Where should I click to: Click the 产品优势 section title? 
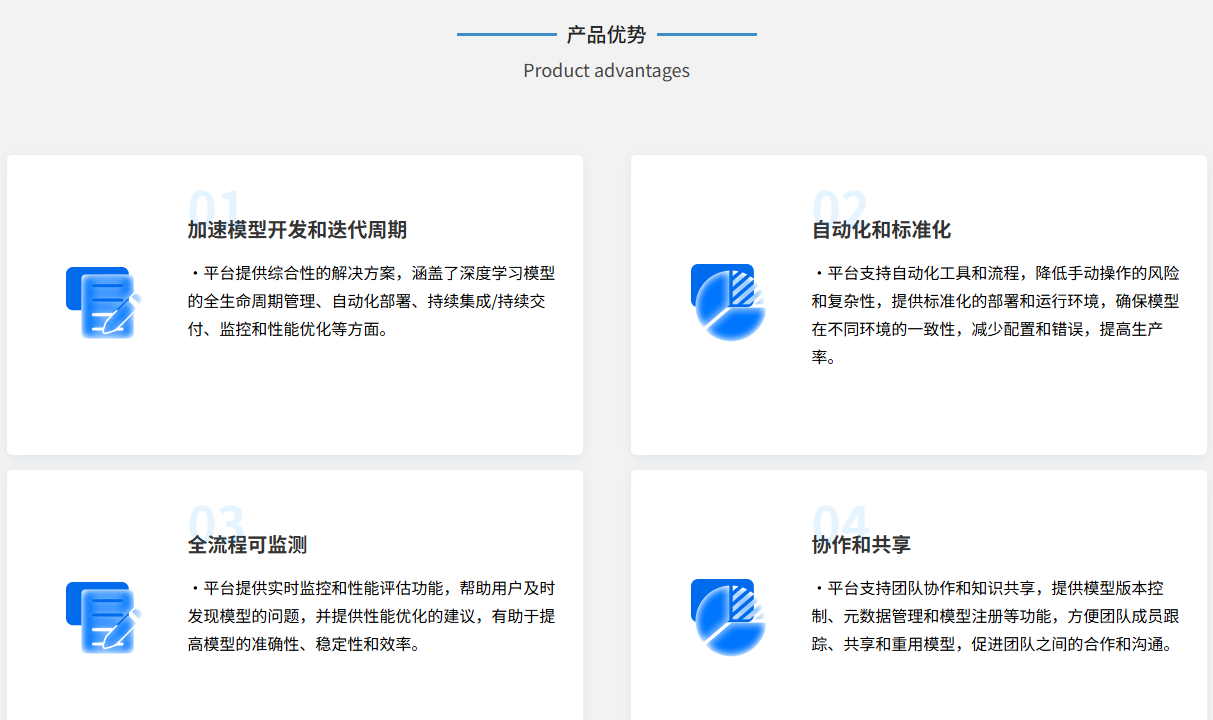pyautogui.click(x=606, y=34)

---

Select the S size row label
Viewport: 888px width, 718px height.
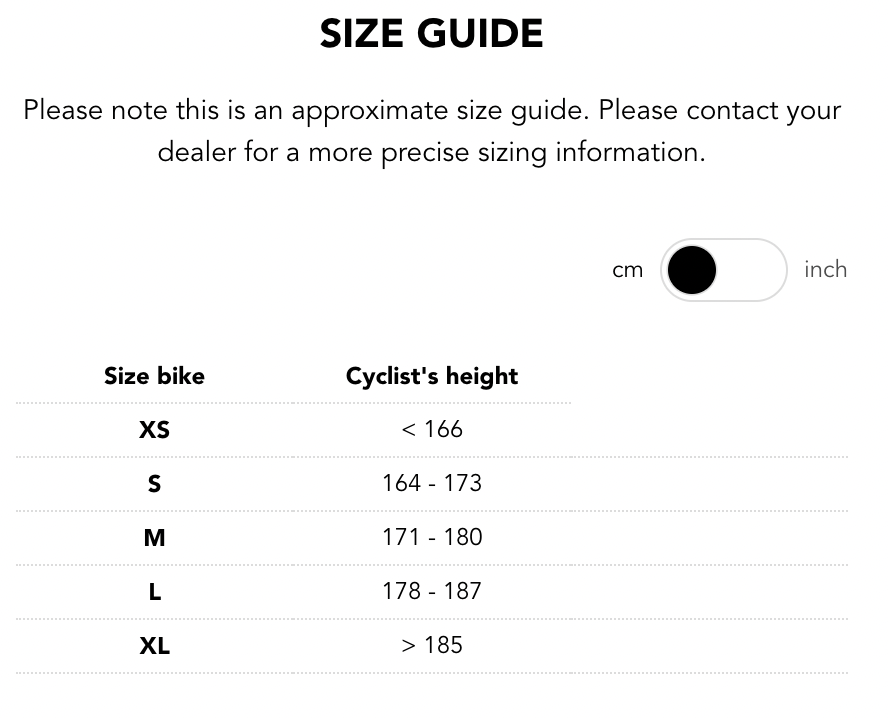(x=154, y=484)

---

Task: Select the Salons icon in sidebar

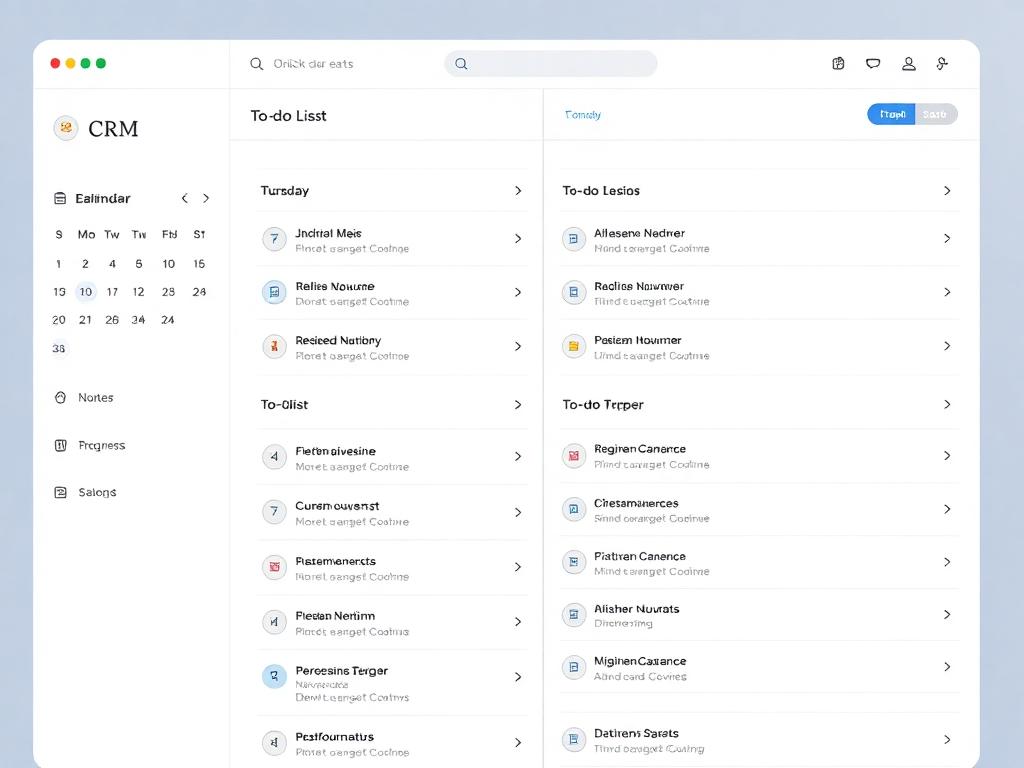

ACTIVITY
Which lines above contain the word "Select"? List them.

TASK ANSWER
Select the S size row label
Task: Select the Salons icon in sidebar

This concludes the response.